Exercise objective: Beginning at the line that contains "This screenshot has width=1226, height=676.", output each line exactly through the end of the records, and drop any pictures.

Material provided:
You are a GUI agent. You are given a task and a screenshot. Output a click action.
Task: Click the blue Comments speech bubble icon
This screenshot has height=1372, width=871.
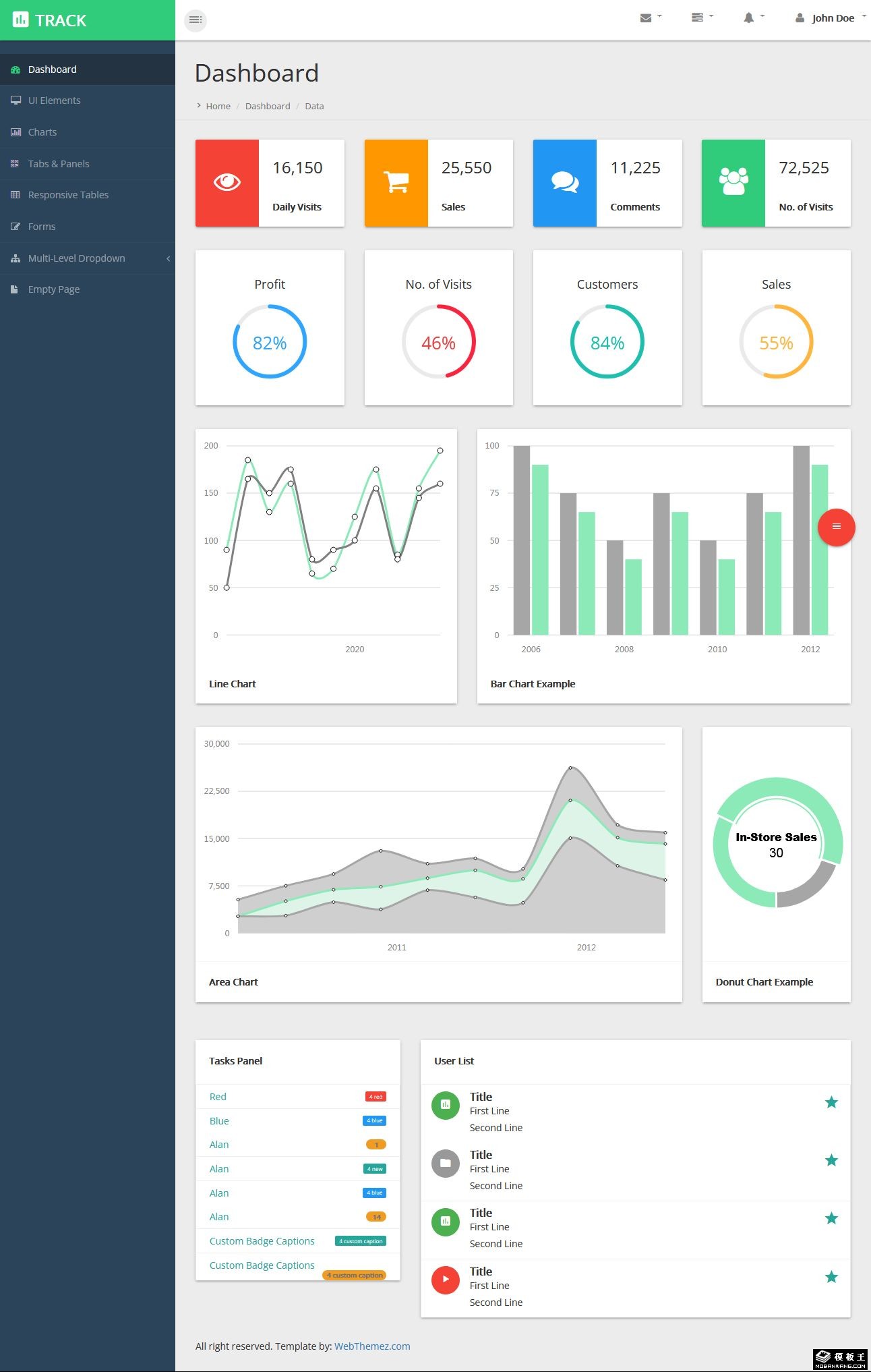coord(564,182)
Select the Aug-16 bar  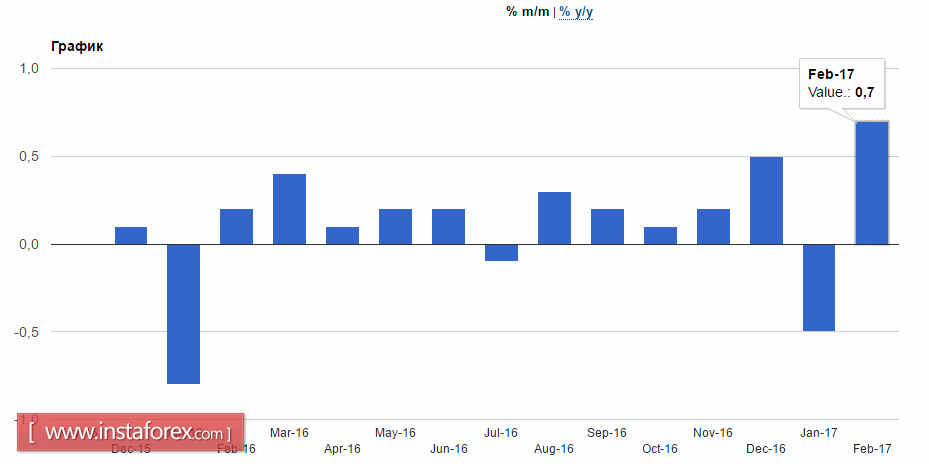click(x=554, y=218)
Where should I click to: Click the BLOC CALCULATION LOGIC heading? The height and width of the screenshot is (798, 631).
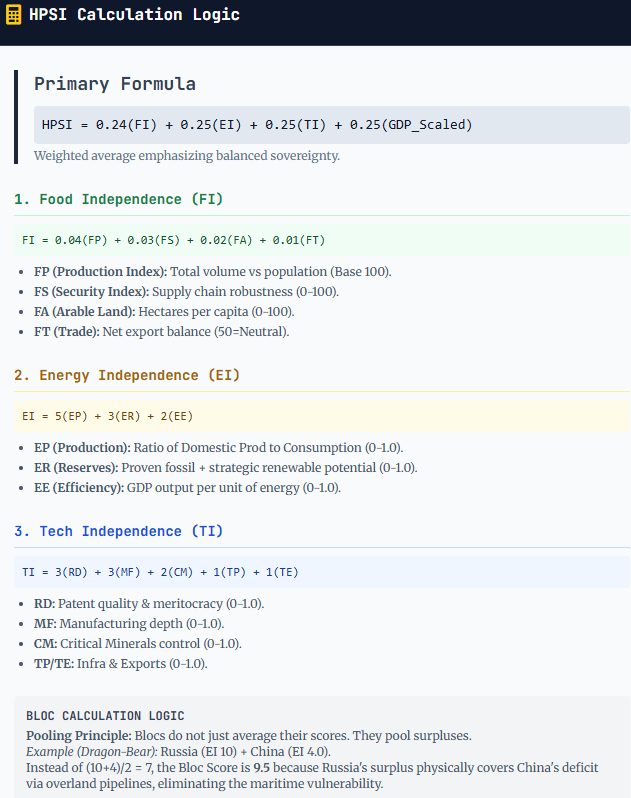coord(105,716)
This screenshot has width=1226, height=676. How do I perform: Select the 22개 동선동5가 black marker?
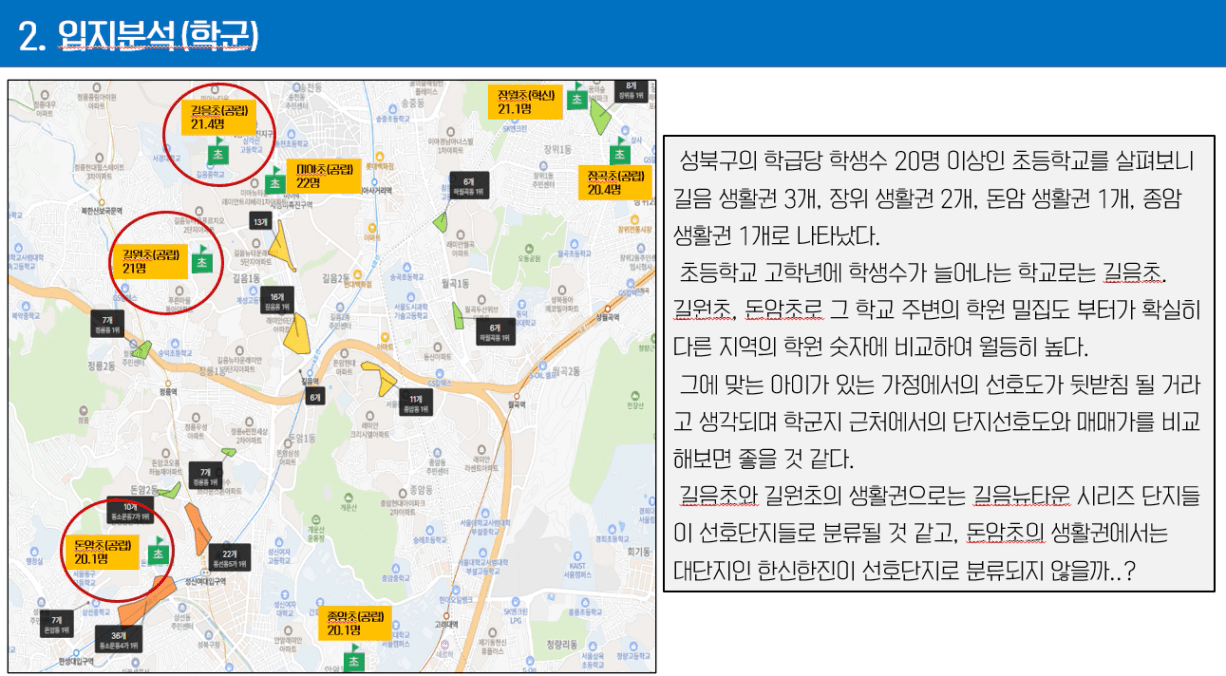pyautogui.click(x=230, y=558)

Answer box:
This screenshot has width=1226, height=676. How do I perform: Select the 22개 동선동5가 black marker?
pyautogui.click(x=230, y=558)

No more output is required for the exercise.